#### SHORT EXERCISE
Copy out the lines below word for word, from the first line through the line that contains "tap(54, 37)", including both. Leave the pictures out of your copy.

#### EXTRACTED ENTRIES
*****
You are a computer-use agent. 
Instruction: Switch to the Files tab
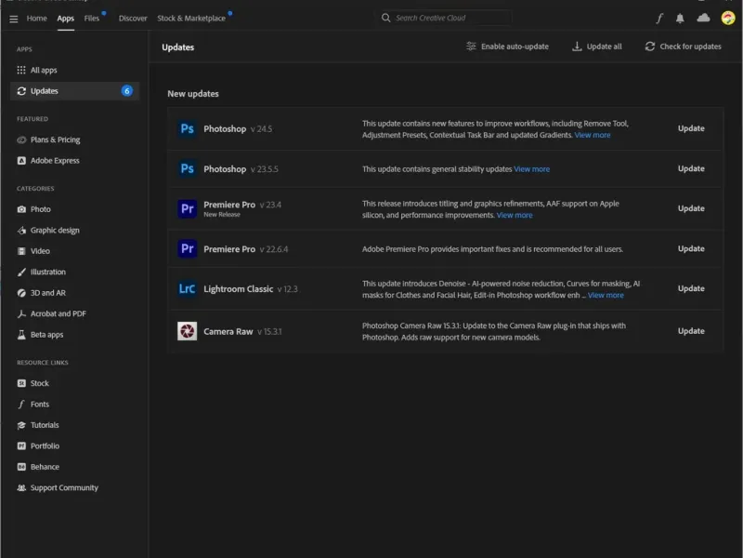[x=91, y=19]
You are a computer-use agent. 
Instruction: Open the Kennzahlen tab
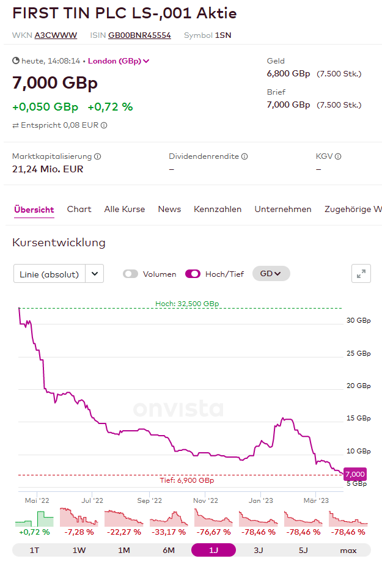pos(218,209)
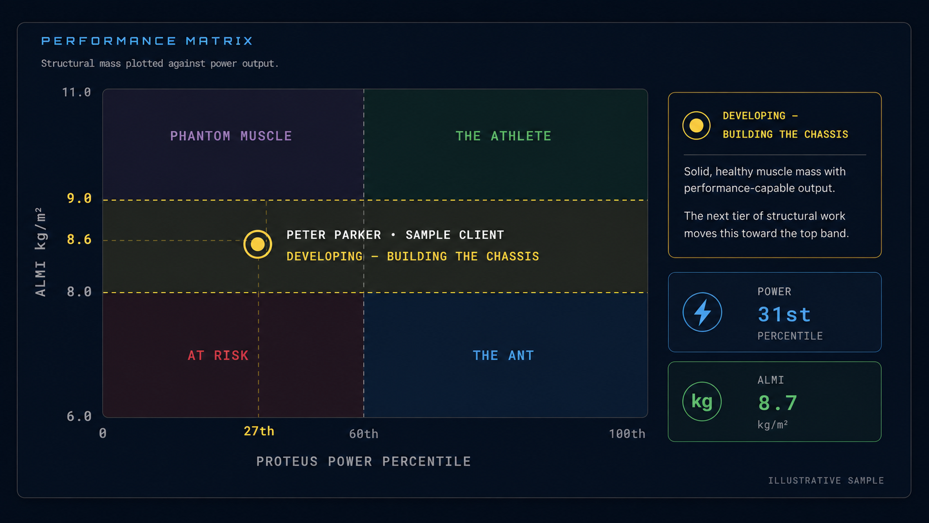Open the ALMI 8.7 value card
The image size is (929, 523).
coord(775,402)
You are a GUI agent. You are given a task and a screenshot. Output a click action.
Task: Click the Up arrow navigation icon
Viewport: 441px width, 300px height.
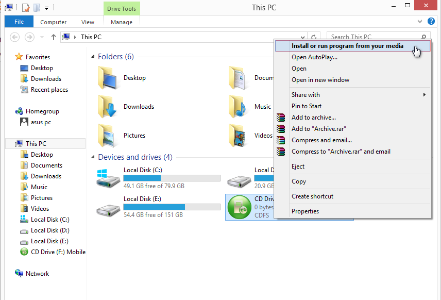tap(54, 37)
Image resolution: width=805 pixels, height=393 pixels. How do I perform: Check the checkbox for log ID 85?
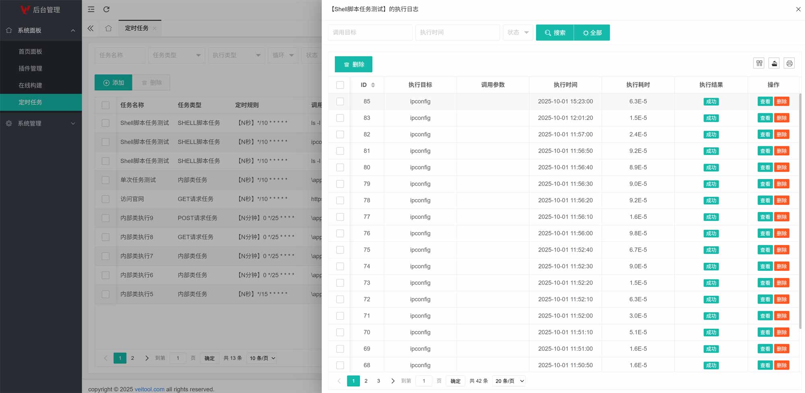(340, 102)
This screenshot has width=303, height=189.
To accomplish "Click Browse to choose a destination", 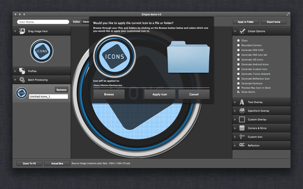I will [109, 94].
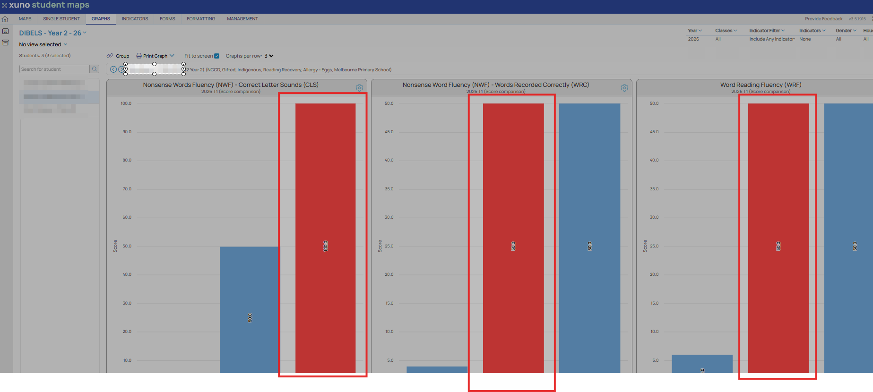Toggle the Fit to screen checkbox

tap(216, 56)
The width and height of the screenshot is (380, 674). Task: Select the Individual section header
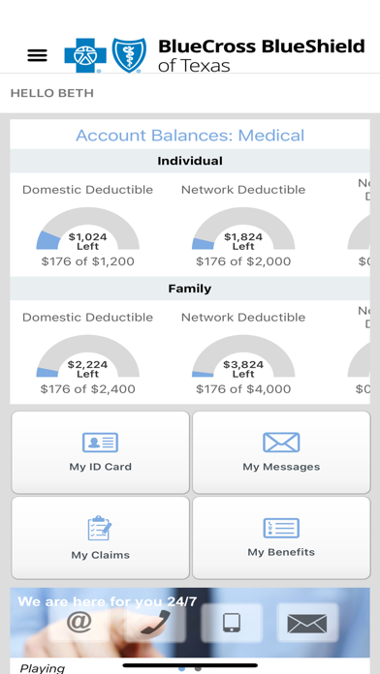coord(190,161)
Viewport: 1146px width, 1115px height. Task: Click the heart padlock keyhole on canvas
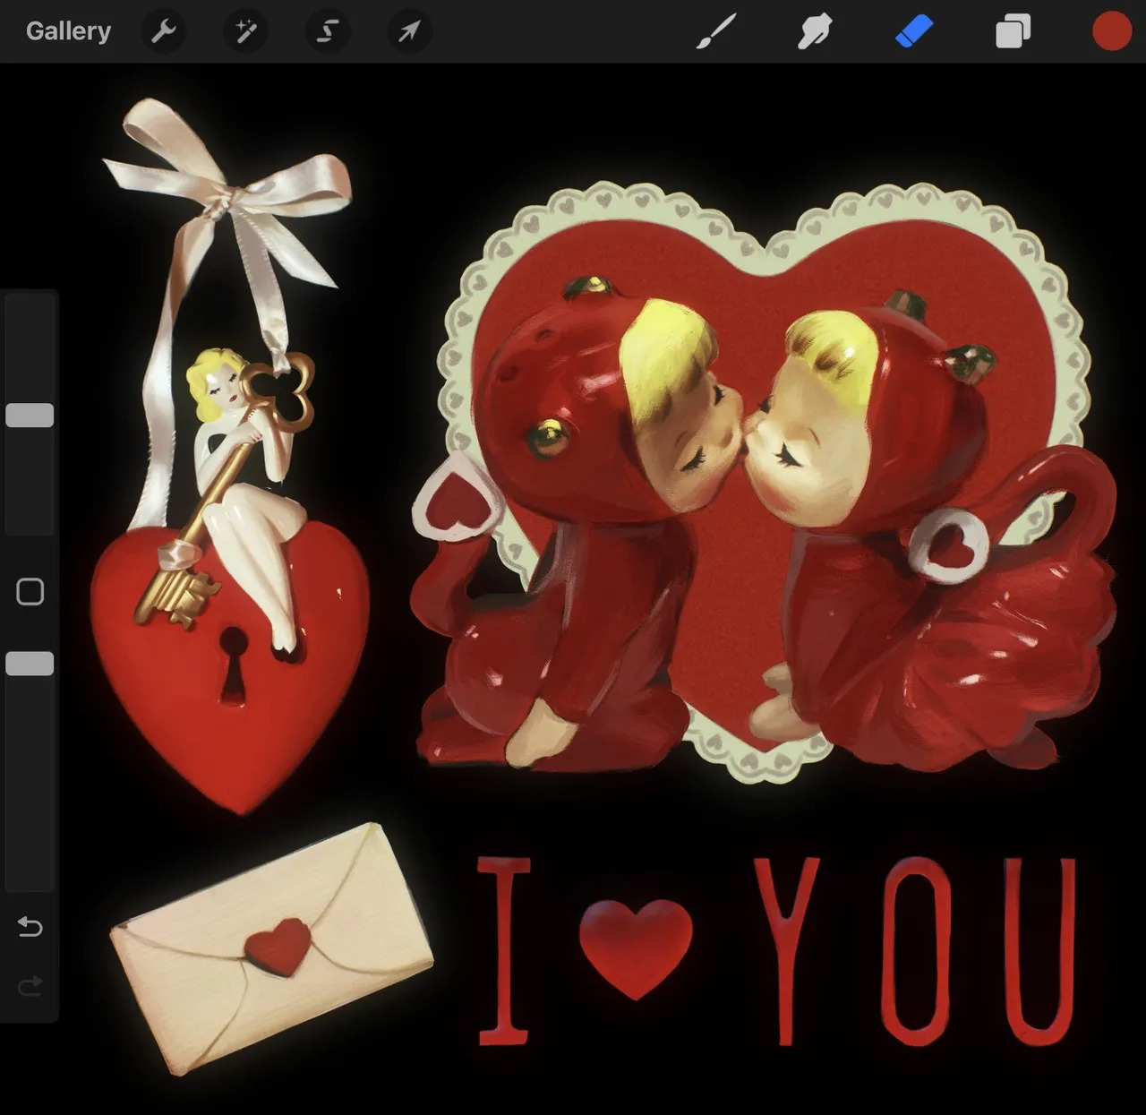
*****
#### SOLUTION FOR THIS EXERCISE
You are a computer-use agent. 
Instruction: Switch to the Files tab
[x=91, y=19]
You are a computer-use agent. 
Instruction: Open the Kennzahlen tab
pos(218,209)
Open the ALMI 8.7 value card
The image size is (929, 523).
coord(775,402)
You are a GUI agent. You are given a task and a screenshot. Output a click action.
Task: Click the Up arrow navigation icon
Viewport: 441px width, 300px height.
tap(54, 37)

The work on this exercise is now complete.